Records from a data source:
>>>>
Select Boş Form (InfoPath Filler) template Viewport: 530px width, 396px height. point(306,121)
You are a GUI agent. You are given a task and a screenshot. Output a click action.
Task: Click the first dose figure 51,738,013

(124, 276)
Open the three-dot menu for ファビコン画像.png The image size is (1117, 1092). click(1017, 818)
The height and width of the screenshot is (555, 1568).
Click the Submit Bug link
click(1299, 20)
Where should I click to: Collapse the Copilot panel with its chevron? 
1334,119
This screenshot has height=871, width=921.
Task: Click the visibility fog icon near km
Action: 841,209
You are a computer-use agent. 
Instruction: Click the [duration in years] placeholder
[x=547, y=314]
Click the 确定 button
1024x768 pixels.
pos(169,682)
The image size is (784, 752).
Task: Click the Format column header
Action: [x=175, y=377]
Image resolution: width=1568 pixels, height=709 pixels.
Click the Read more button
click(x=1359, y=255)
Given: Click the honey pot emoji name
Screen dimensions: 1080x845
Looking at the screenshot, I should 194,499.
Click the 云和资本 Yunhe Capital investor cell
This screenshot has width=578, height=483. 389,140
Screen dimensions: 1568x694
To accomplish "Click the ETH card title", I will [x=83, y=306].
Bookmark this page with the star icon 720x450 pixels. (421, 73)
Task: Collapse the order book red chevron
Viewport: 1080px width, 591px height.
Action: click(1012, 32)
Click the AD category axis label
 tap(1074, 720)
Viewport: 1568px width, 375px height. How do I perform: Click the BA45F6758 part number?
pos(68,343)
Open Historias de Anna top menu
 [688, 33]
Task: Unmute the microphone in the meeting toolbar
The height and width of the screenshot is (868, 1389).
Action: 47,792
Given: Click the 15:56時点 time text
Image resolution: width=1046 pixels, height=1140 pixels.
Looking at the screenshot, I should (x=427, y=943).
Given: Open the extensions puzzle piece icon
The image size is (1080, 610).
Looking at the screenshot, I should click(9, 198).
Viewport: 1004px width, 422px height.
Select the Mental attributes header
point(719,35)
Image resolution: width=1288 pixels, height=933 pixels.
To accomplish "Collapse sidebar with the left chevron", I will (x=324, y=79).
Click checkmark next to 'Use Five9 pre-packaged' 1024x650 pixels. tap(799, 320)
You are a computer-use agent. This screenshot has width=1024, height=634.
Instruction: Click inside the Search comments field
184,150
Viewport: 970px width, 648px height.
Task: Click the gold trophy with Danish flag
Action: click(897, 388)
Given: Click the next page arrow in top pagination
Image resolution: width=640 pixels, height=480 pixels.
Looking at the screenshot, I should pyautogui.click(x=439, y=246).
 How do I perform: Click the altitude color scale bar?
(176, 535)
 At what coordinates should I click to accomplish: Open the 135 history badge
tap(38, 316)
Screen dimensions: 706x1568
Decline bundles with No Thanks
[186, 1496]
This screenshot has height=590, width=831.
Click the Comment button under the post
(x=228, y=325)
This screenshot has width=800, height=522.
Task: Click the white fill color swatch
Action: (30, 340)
<<<<
#### WORK TO BE COMPLETED
Return, word for word, the lines from the one containing "Screen dimensions: 706x1568" through the end of the data above, both ends included, and nothing else.

#### ANSWER FOR THE TASK
Screen dimensions: 706x1568
Decline bundles with No Thanks
[186, 1496]
This screenshot has height=590, width=831.
Click the Comment button under the post
(x=228, y=325)
This screenshot has width=800, height=522.
Task: Click the white fill color swatch
Action: (30, 340)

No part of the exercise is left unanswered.